Instructions to follow:
Only lines containing the word "value" belong in the answer; copy each one from the records.

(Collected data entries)
- - - - -

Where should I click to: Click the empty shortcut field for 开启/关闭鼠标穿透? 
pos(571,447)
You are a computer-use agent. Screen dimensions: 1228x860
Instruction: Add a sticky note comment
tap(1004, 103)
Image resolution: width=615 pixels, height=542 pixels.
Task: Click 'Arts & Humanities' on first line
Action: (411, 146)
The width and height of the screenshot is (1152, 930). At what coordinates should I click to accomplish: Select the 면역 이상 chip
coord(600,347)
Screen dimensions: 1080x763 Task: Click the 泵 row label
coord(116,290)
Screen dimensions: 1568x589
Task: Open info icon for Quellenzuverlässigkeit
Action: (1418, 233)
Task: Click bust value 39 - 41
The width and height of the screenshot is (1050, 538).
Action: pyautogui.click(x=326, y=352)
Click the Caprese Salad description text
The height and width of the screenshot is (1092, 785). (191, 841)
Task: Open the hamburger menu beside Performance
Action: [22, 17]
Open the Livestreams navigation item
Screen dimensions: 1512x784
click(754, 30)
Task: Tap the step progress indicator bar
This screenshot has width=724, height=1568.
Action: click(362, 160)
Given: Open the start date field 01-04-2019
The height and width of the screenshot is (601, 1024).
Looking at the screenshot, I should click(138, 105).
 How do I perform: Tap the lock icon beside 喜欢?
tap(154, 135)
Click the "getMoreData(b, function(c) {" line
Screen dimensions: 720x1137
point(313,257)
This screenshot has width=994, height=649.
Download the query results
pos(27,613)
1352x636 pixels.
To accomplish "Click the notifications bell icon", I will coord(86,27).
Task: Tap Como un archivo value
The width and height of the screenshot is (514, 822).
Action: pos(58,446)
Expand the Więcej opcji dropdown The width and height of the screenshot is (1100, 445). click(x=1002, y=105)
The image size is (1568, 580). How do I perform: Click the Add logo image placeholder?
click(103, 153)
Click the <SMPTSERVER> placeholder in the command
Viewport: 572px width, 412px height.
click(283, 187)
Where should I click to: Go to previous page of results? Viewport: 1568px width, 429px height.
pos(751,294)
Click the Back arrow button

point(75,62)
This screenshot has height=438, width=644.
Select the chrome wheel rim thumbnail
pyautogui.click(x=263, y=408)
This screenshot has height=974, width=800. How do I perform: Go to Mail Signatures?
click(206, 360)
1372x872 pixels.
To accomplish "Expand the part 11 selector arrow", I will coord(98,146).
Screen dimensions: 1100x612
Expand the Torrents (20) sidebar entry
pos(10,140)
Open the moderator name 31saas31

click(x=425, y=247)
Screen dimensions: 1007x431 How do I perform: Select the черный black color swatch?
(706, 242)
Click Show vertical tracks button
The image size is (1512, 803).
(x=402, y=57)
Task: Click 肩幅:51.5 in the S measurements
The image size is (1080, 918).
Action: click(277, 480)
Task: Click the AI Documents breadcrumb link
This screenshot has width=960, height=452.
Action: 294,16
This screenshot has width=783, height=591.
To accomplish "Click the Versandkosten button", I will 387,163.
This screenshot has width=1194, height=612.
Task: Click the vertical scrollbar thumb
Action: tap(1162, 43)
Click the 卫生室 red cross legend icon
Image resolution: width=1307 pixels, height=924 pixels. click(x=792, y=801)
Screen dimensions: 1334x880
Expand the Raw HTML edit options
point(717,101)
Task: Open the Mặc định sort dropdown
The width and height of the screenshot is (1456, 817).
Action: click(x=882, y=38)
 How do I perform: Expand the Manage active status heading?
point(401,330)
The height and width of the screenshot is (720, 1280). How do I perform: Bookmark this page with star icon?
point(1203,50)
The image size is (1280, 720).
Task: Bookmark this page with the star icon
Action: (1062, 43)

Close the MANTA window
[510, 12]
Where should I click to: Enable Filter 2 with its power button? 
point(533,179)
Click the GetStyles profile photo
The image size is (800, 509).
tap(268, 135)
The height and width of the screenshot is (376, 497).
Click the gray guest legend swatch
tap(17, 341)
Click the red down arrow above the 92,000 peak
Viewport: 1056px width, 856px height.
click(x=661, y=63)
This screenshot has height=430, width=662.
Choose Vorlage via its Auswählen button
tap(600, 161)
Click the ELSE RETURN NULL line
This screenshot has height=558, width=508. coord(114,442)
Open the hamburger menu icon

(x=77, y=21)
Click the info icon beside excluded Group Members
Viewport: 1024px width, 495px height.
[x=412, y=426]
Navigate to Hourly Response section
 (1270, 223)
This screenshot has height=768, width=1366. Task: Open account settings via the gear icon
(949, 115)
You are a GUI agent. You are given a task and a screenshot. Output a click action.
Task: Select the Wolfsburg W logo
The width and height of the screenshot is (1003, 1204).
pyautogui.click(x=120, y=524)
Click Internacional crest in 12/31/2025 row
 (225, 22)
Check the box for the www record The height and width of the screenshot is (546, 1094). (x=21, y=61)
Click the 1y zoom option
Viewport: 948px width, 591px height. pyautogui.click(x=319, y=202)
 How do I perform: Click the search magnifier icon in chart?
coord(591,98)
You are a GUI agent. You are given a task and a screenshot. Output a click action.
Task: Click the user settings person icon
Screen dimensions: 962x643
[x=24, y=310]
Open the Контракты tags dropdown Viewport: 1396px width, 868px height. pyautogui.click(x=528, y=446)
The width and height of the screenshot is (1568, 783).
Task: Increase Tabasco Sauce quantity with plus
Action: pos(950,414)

- - - - -

Solution to this exercise:
Task: Click bust value 39 - 41
Task: Tap Como un archivo value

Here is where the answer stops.